Otto Frederick Warmbier (C), a University of Virginia student who was detained in North Korea since early January, is taken to North Korea's top court in Pyongyang, North Korea, in this photo released by Kyodo March 16, 2016. Kyodo/Reuters

Updated | Otto Warmbier, an American college student who was detained in North Korea for more than a year before returning home earlier this month, died Monday. The University of Cincinnati Medical Center, which was treating the 22-year-old for brain damage, confirmed his death to WCPO.

His family gave a statement to ABC News. "It is our sad duty to report that our son, Otto Warmbier, has completed his journey home," they said. "Surrounded by his loving family, Otto died today at 2:20 p.m."

Related: Otto Warmbier's Father Says North Korea Held His Son as a 'War Criminal'

#BREAKING: Otto Warmbier, held in N. Korea until last week, has died at UCMC. His family's statement: @WCPO

— Evan Millward (@EvanMillward) June 19, 2017

Warmbier was arrested at the end of a trip in Pyongyang in January 2016 after trying to take a propaganda sign, The New York Times reported.

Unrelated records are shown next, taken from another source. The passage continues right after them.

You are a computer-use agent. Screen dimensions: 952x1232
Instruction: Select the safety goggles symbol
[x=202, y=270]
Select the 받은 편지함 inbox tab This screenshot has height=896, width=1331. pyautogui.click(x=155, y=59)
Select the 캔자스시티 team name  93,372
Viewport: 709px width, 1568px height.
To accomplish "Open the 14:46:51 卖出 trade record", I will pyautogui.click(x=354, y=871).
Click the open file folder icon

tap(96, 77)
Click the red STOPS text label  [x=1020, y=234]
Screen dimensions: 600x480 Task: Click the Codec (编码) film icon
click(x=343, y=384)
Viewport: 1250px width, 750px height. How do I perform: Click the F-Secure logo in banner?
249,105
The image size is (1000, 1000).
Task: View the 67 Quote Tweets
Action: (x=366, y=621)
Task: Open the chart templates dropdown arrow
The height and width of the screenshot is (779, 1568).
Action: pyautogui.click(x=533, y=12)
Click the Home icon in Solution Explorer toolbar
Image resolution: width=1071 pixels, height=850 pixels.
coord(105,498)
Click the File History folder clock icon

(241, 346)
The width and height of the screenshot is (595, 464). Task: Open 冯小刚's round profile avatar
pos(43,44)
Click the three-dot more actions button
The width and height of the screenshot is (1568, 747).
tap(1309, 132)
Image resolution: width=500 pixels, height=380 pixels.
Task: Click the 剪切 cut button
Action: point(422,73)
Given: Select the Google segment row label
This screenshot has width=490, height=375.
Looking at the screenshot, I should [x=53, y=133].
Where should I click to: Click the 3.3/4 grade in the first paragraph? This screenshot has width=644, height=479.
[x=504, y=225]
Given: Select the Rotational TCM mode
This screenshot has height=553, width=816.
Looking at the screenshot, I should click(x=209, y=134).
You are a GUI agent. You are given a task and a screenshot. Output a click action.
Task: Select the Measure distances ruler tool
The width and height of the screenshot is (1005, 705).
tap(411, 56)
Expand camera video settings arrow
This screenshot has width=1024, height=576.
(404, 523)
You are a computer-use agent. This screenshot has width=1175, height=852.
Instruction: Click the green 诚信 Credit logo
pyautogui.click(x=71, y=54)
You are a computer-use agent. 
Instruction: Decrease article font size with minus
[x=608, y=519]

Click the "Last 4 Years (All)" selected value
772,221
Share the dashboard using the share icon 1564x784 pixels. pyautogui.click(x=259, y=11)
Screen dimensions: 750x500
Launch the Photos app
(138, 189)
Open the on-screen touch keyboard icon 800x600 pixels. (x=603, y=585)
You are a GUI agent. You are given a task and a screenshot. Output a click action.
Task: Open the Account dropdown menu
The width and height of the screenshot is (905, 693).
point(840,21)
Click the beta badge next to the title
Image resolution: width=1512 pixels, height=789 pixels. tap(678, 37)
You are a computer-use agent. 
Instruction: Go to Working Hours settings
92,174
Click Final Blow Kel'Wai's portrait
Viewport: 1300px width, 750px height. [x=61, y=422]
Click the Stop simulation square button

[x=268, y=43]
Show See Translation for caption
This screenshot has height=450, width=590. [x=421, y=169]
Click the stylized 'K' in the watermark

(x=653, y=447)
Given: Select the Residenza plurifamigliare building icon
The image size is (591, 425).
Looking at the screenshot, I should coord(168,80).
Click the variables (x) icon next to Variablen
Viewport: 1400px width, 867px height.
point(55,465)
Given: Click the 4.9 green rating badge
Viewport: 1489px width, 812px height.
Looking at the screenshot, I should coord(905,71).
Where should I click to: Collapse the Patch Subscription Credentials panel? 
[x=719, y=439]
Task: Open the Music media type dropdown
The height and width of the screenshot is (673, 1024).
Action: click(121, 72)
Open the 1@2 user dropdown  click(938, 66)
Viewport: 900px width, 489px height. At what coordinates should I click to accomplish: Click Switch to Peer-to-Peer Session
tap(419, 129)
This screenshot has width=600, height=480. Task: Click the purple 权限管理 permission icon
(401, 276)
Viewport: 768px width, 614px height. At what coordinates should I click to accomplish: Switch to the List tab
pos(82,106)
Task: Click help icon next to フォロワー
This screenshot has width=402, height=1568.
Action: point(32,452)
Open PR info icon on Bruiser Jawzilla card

A University of Virginia student, Warmbier was sentenced to 15 years of hard labor as punishment for his "hostile act." He was forced to confess, publicly apologize and spend months in custody in the notoriously secretive country.

Then, last week, news broke that the man was being evacuated from North Korea for humanitarian reasons. The announcement was bittersweet: Warmbier's family soon announced that their son was in a coma, and had been since last spring. His parents were told he fell into his coma after getting botulism and being given a pill.

"We want the world to know how we and our son have been brutalized and terrorized by the pariah regime in North Korea," his parents, Fred and Cindy Warmbier, said in a statement to CNN. "We are so grateful that he will finally be with people who love him."

Brandon Foreman, with the University of Cincinnati's Gardner Neuroscience Institute, said last week upon Warmbier's arrival that he'd lost brain tissue and didn't have "any conscious awareness," The Washington Post reported. Another doctor, Daniel Kanter, said Warmbier's brain injuries were consistent with cardiopulmonary arrest, in which "the blood supply to the brain is inadequate for a period of time."

As Warmbier underwent emergency medical care, his parents railed against officials under former President Barack Obama, who asked the family to law low while they tried to negotiate for the student's freedom. But, as Fred Warmbier said in a news conference, buzz around a media interview may have actually contributed to the release.

"The question is, do I think the past administration could have done more?" he said, according to Politico. "I think the results speak for themselves."

Gov. John Kasich on the passing of Otto Warmbier:
More details:

— John Kasich (@JohnKasich) June 19, 2017

There are still three Americans being held in North Korea: professor Tony Kim, professor Kim Hak-song and businessman Kim Dong-chul.